MongoDB - Query same collection twice-CodePudding

I have a posts collection and I want to return the latest posts and featured posts with 1 query.

post document sample

{
"title":"Hello World",
"author":"Bob Paul",
"featured":True,
"published":True,
"created_at":"2019-01-15 10:27:16.354Z"
}

This is what I want returned:

{
"latest": [post1,post2,post3],
"featured": [post7,post10]
}

Seems like you'd have to do 2 match expressions on the same collection. Is that even possible? I was thinking I could extract the featured posts in a different collection and use $unionWith.

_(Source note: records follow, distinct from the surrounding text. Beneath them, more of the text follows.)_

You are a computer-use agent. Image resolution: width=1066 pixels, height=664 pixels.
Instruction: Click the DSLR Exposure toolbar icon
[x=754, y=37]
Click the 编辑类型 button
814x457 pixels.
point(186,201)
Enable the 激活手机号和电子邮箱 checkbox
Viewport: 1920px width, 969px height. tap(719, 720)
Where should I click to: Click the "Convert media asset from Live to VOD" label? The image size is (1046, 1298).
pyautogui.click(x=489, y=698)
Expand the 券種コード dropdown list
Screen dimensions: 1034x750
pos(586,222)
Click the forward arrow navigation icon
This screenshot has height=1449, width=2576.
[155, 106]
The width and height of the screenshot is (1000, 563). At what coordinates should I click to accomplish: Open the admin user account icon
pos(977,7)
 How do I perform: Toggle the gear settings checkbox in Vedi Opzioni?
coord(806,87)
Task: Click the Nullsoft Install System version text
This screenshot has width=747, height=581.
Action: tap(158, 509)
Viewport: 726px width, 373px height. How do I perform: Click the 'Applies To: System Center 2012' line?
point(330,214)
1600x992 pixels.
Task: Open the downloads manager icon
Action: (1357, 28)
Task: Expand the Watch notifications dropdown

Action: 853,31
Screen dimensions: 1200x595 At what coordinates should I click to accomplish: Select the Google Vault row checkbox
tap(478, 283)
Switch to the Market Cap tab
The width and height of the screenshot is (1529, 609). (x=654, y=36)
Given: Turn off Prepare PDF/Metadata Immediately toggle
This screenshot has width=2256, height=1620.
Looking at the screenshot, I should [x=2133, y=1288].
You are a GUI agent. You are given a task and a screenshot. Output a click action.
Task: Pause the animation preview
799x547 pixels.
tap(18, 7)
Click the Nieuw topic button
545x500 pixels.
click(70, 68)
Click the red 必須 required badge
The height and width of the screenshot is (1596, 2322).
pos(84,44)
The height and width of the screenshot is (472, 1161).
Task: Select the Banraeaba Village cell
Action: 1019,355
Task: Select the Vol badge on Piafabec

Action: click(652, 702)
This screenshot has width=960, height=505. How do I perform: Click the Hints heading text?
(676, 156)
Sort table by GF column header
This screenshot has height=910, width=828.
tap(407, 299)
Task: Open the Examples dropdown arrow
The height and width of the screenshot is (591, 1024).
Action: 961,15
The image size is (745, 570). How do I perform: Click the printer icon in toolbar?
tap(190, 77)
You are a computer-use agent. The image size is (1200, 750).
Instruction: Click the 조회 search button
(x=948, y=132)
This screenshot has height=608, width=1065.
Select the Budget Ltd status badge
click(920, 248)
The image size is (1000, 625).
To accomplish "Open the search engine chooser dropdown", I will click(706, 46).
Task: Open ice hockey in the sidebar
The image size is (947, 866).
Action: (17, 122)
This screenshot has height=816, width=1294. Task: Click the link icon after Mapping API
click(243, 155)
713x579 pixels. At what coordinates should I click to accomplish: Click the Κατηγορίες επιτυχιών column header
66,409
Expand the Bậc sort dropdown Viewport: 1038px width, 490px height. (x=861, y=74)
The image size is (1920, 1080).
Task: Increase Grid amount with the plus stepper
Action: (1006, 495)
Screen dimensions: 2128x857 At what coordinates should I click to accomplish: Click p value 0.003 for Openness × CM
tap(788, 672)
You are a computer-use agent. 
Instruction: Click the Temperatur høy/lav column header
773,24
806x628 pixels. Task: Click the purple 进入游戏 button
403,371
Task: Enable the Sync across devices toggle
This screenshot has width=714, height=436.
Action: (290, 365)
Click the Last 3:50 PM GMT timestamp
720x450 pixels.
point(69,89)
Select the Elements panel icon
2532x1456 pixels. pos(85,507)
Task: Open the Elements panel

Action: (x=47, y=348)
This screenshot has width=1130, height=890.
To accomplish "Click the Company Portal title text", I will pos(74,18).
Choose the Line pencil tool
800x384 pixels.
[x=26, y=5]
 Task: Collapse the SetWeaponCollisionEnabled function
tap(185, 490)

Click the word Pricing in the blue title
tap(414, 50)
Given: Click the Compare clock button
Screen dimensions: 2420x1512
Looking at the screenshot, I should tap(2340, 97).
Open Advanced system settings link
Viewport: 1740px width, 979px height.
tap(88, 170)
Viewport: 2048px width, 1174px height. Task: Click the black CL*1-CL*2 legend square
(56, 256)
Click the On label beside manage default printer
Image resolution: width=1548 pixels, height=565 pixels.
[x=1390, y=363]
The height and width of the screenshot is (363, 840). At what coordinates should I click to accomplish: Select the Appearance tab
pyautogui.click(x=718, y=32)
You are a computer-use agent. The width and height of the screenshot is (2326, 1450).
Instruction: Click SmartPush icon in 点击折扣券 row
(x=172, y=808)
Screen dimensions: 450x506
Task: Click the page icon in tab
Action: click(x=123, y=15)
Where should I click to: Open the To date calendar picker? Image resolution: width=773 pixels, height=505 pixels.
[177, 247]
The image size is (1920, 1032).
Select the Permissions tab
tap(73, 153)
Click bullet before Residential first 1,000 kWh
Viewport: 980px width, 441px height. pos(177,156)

CodePudding user response：

Depending on the frequency of this operation and the definitions of the two queries, I would actually suggest sticking with $unionWith mentioned in the original question as opposed to $facet. This is primarily for performance reasons. While it may make the pipeline a little bit less intuitive to read, I suspect that it will perform and scale much better.

The problem with $facet is that it currently has the following behavior:

The $facet stage, and its sub-pipelines, cannot make use of indexes, even if its sub-pipelines use $match or if $facet is the first stage in the pipeline. The $facet stage will always perform a COLLSCAN during execution.

This means that the $facet approach will scan the entire collection every single time this operation executes. This will probably be too slow (and resource intensive) to support the needs of the application.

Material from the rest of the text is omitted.